The new study was conducted by a team at Cohen Children’s Medical Center in New York. The researchers asked the most recent version of ChatGPT to resolve 100 pediatric cases published in JAMA Pediatrics and NEJM—two major medical journals in the United States—between 2013 and 2023.
The technique was simple. The researchers pasted text from each case study and gave ChatGPT instructions: “List the differential diagnosis and the final diagnosis.”. Differential diagnosis is a method used to make a preliminary diagnosis (or several of them) based on the patient’s medical history and physical examination. The definitive diagnosis refers to the final cause of the symptoms.
The answers provided by the artificial intelligence were assessed by two other pediatricians who were isolated from the rest of the study. There were three possible ratings: “correct,” “incorrect,” and “does not fully reflect the diagnosis.”
ChatGPT is finally here achieved correct answers only in 17 out of 100 diagnostic cases in children. In 11 cases he did not fully understand the diagnosis. In the remaining 72 cases, artificial intelligence failed.
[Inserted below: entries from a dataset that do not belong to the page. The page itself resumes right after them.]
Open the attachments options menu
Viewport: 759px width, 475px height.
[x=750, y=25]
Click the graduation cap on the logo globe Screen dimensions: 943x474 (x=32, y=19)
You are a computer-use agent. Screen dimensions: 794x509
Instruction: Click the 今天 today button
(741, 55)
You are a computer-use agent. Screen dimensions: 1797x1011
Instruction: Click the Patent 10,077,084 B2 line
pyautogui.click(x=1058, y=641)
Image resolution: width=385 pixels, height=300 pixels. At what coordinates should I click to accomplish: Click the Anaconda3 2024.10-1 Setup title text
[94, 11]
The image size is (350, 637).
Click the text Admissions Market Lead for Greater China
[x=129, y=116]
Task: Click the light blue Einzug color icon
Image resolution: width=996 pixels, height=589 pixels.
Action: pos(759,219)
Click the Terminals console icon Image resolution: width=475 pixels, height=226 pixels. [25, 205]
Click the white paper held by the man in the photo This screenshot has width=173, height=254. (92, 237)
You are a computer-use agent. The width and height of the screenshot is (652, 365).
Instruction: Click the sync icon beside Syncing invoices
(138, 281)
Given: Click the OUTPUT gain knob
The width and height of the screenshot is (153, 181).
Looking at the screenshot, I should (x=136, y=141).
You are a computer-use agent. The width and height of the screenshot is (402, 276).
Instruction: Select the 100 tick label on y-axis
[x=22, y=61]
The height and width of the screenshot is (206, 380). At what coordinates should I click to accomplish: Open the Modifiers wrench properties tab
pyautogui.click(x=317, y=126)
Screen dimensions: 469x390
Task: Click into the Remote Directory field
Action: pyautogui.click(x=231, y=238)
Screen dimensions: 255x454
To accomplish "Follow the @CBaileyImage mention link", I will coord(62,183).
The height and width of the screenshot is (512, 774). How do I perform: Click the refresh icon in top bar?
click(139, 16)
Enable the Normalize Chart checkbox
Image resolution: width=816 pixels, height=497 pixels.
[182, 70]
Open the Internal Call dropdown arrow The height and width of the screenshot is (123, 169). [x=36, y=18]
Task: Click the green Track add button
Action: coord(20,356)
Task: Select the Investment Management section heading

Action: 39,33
Then, after counting the erroneous and incomplete results, the chatbot failed 83% of the time. “This study highlights the invaluable role that clinical experience plays,” the authors emphasize.
Pediatricians cannot rely on ChatGPT to diagnose children
The researchers stressed that diagnosis in children is especially difficult because, in addition to taking into account all symptoms, it is necessary to consider how age affects them. In the case of ChatGPT, the team realized that had difficulty discovering known relationships between various conditions. What an experienced doctor would determine.
The chatbot, for example, was unable to establish a link between autism and scurvy, a deficiency of vitamin C. Neuropsychiatric diseases such as autism can lead to dietary restrictions and cause vitamin deficiencies. But ChatGPT did not notice this and in one case diagnosed a rare autoimmune disease.
The World Health Organization (WHO) already warned last year that “caution” was needed when using artificial intelligence tools such as ChatGPT in medical care. He warned that the data used to train these systems could be “biased.” and generate misleading information that could harm patients.
Another study from Long Island University in New York warns that ChatGPT is also very poor at resolving medication questions. These researchers asked a chatbot to answer 39 questions related to drug use. OpenAI artificial intelligence failed 75% of the time.
ChatGPT is clearly not ready for use as a diagnostic tool in either children or adults. But the team at Cohen Children’s Medical Center believes that more selective training could improve results. In the meantime, they say such systems could be useful for administrative tasks or writing patient instructions. Nothing more, for now.